-- START STORED RECORDS --

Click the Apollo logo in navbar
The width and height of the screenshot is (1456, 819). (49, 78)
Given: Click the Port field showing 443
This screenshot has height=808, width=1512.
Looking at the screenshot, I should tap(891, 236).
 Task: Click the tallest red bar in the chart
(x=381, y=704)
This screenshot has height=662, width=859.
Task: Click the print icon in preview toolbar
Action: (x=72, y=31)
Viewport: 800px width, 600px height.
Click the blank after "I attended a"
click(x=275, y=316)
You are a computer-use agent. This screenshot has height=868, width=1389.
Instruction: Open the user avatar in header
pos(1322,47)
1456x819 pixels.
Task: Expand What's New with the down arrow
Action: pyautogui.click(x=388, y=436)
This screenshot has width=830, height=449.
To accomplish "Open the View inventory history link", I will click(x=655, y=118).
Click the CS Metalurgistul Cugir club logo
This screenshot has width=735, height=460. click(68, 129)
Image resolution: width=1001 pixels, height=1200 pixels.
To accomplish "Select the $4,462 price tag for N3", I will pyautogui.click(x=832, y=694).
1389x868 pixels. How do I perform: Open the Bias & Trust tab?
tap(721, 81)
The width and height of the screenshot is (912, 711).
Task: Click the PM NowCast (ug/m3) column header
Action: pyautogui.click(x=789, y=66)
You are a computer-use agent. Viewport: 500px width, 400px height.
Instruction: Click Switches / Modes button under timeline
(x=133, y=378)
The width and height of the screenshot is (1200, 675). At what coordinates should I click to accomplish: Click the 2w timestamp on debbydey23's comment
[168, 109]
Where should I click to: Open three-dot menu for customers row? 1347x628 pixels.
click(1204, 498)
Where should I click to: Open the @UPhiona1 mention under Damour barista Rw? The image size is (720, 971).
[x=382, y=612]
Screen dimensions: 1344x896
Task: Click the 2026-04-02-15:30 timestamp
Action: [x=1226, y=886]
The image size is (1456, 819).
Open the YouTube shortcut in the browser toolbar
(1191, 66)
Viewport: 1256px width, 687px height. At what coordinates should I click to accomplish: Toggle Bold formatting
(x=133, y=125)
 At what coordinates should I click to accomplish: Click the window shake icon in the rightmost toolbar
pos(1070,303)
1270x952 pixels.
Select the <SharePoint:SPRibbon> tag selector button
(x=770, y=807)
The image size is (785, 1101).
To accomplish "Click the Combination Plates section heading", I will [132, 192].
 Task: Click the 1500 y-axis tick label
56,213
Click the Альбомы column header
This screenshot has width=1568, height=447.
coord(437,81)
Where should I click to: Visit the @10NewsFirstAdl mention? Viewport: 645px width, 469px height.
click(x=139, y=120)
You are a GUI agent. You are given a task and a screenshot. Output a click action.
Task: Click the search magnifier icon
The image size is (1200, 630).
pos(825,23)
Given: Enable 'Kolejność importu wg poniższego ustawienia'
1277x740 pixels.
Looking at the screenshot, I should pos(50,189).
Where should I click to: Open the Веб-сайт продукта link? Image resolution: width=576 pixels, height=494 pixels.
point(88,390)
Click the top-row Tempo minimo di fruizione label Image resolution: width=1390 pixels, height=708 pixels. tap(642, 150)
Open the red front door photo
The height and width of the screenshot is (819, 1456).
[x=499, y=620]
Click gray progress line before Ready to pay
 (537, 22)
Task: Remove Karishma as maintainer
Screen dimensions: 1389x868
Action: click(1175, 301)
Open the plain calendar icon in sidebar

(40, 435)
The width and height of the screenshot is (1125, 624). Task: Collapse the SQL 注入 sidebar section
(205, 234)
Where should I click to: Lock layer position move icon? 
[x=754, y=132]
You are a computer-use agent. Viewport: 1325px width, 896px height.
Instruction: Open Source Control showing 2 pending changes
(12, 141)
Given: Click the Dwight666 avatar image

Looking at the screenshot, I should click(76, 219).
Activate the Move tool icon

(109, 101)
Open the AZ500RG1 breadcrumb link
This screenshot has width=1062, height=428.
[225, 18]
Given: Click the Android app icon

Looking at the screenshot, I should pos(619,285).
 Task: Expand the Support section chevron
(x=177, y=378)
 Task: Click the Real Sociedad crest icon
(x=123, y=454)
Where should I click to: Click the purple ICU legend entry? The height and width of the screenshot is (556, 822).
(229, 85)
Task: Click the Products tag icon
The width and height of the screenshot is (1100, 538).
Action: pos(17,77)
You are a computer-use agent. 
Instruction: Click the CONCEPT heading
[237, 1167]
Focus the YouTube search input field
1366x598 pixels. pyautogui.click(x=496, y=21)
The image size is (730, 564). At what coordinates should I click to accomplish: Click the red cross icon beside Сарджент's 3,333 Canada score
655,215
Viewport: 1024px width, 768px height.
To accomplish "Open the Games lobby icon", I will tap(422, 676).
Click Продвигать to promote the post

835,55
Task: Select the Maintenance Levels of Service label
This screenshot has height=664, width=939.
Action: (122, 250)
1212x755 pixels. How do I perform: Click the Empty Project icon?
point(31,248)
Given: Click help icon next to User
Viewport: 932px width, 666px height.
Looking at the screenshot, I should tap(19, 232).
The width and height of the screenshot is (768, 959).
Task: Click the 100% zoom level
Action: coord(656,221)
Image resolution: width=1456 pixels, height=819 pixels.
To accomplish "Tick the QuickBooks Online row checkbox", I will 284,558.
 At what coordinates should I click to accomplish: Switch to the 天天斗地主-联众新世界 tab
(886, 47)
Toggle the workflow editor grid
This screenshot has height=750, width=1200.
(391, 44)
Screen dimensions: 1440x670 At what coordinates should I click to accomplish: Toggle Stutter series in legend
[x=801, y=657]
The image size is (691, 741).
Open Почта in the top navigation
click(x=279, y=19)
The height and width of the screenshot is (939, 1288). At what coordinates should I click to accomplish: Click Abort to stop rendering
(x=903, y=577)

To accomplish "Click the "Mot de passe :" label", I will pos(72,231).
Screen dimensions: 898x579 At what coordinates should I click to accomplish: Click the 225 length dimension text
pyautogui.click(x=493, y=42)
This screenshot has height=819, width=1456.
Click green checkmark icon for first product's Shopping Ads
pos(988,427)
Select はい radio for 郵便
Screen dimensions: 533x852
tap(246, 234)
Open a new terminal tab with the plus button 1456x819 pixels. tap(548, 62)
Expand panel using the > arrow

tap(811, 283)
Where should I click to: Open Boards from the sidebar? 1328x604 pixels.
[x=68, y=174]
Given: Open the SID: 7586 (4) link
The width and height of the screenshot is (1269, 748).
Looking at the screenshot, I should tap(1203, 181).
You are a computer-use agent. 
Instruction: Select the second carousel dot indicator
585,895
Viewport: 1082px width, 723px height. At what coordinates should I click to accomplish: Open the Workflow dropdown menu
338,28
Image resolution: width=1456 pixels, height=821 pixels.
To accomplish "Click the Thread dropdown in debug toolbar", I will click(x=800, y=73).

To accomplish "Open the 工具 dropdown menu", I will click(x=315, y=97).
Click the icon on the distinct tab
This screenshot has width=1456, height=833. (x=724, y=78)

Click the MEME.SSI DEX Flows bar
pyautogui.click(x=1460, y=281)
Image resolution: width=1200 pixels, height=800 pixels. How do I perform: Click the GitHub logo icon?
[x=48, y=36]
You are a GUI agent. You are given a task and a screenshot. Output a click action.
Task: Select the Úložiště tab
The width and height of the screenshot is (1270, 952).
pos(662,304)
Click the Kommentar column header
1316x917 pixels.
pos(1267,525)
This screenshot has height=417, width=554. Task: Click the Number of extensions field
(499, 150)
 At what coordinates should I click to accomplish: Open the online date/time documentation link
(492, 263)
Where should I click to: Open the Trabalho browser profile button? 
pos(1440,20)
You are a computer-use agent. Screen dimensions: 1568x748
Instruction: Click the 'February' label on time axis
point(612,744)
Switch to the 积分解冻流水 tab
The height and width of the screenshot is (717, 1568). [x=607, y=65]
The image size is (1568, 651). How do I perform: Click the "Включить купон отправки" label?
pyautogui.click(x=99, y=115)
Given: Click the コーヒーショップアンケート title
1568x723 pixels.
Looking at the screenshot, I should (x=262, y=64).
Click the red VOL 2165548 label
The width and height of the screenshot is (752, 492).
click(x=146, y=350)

-- END STORED RECORDS --

## INSTRUCTIONS TO FOLLOW
Rewrite the items from the line containing "You are a computer-use agent. Screen" through the last item, swapping every "label" for "tag" and leaving everything else as it is.

## RESULT FOR THIS TASK
You are a computer-use agent. Screen dimensions: 1568x748
Instruction: Click the 'February' tag on time axis
point(612,744)
Switch to the 积分解冻流水 tab
The height and width of the screenshot is (717, 1568). [x=607, y=65]
The image size is (1568, 651). How do I perform: Click the "Включить купон отправки" tag?
pyautogui.click(x=99, y=115)
Given: Click the コーヒーショップアンケート title
1568x723 pixels.
Looking at the screenshot, I should (x=262, y=64).
Click the red VOL 2165548 tag
The width and height of the screenshot is (752, 492).
click(x=146, y=350)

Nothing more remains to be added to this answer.